#### Instructions to follow
Among the entries below, how many lines hold the word "Given"? Reply with the number only.

#### Data for this task
☆ ☆ ☆ ☆ ☆ ☆ ☆
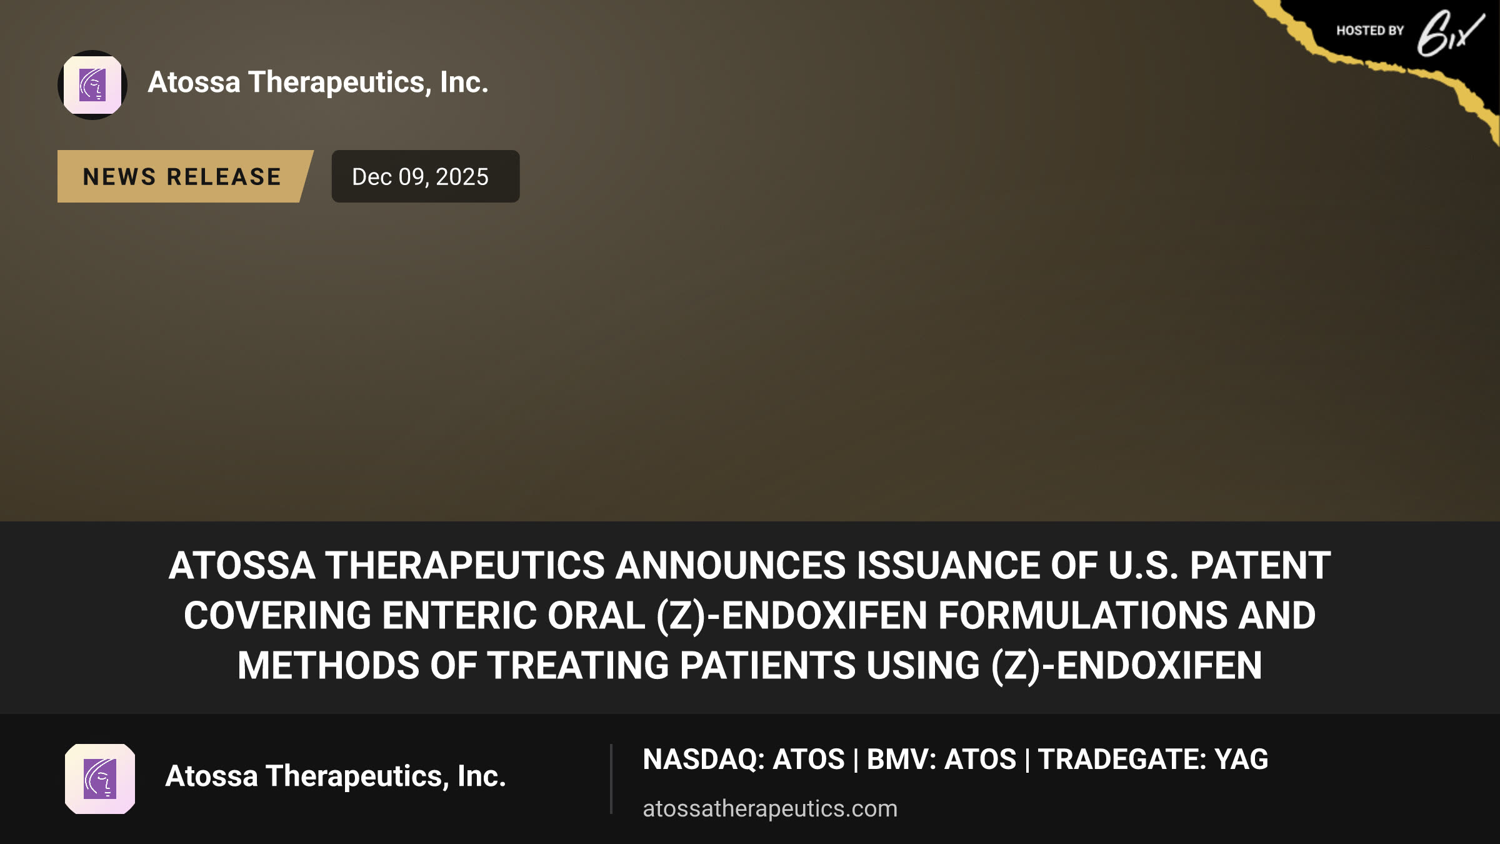Click the Atossa Therapeutics, Inc. header name

pos(318,83)
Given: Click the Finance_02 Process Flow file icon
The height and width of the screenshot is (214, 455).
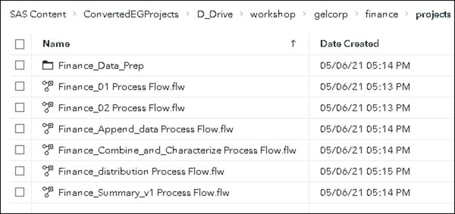Looking at the screenshot, I should click(48, 107).
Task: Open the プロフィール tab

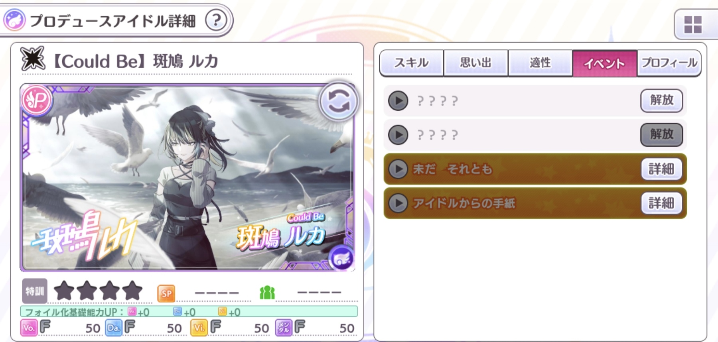Action: pos(669,63)
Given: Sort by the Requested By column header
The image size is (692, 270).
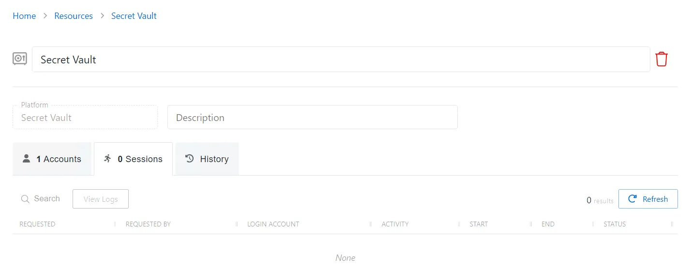Looking at the screenshot, I should pyautogui.click(x=148, y=224).
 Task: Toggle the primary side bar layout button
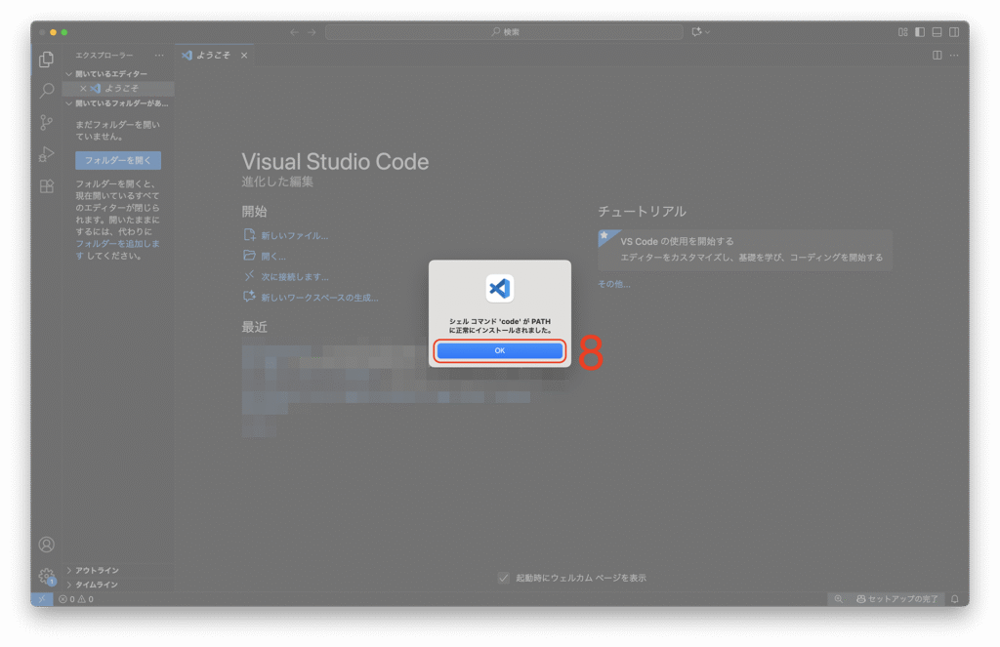point(920,32)
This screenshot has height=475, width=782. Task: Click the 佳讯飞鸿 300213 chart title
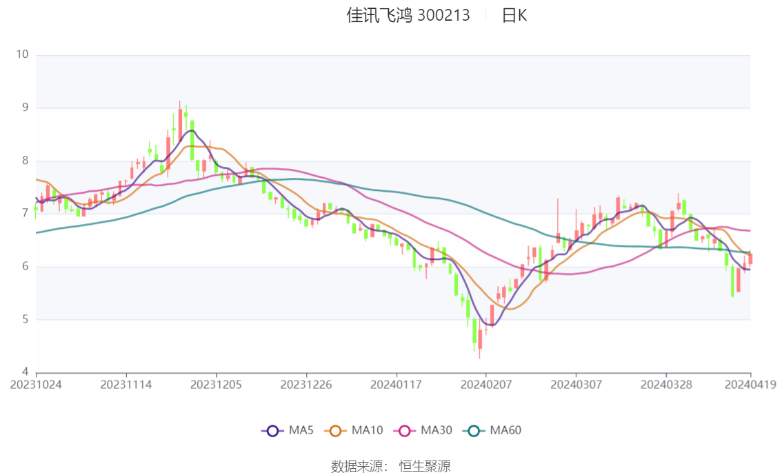408,15
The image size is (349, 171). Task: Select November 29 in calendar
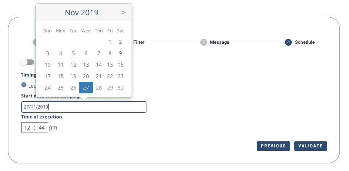(x=110, y=88)
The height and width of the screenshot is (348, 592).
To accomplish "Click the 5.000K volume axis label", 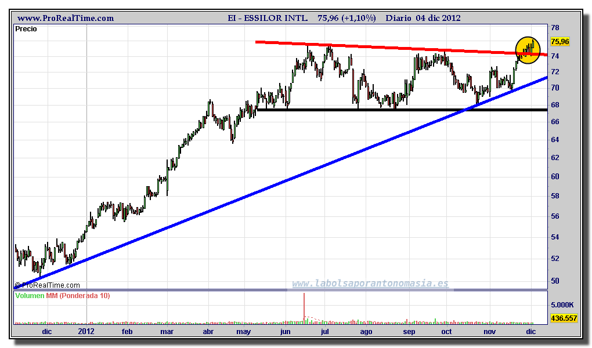I will coord(562,305).

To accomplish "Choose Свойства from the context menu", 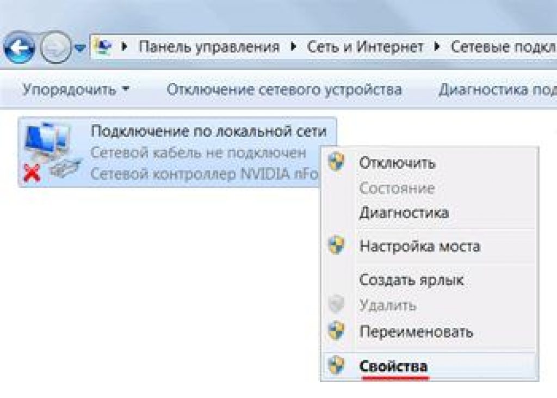I will pyautogui.click(x=393, y=366).
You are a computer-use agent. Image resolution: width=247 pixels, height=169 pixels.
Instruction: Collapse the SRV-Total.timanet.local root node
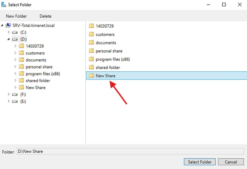click(2, 25)
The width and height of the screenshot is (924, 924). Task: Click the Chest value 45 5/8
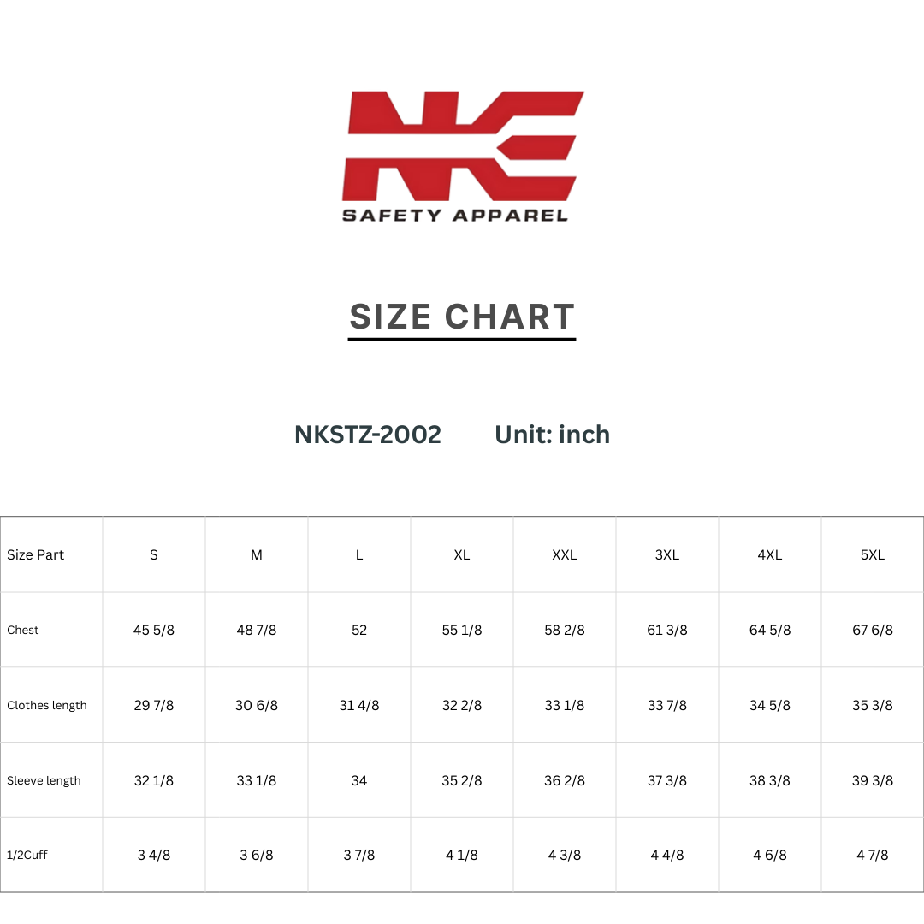(x=154, y=630)
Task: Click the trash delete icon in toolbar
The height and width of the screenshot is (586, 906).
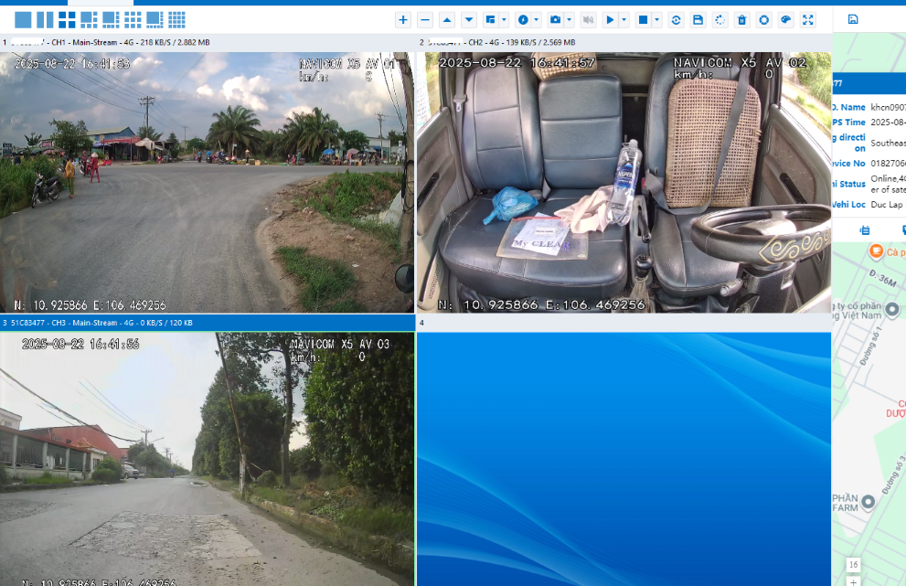Action: pyautogui.click(x=741, y=20)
☆ ☆ ☆ ☆ ☆ ☆ ☆
#### Result of this task
2